The issue isn't just about the lack of support for specific database vendor syntax, or the inability of most products to detect relationships in basic constructs like PIVOT. That's a given :)

The problem lies at the core mathematical level.

Remember what we learned in school? If we know that x = y, we can substitute one for the other anywhere. Right? Now, take a look at this query:

SELECT T1.C1 FROM
  T1 JOIN T2 ON T1.C1 = T2.C3;

We get T1.C1 as the lineage result, correct?

But T1.C1 = T2.C3, which means this query is equivalent to:

SELECT T2.C3 FROM
  T1 JOIN T2 ON T1.C1 = T2.C3;

See what's happening here? The lineage of the upstream column T2.C3 is hidden from your view!

Have you ever encountered a tool that reveals this to you? Sure, you'll see that there's a dependency on table T2 at the object level. But no details. Good luck debugging that!

It gets even worse! If x = y and y = z, then x = z.
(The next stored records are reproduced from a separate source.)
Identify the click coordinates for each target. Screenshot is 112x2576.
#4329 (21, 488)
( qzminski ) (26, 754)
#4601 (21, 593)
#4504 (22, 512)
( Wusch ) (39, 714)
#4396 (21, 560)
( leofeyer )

Right?

SELECT C1 FROM
  T1 
    JOIN T2 ON C1 = C3
    JOIN T3 ON C3 = C5;

You get the point…

All of this becomes even more complicated when you add mathematical operations, function calls, type conversions, unions…

At dwh.dev, we've long had a tool for visualizing JOINs both at the column-level data lineage between objects and in our unique in-query lineage mode.

But today, we're introducing a new and unique feature: EQUALS COLUMN LINEAGE. Now, you won't lose those crucial pieces of data lineage that arise from equality in JOIN and WHERE conditions!

Here's what the full data lineage would look like for the examples above:

dwh.dev in-query equals data linage

dwh.dev in-query equals data linage

Come give it a try! We value your feedback!

We provide all the data lineage information for other data startups through our API. We'd be happy to share!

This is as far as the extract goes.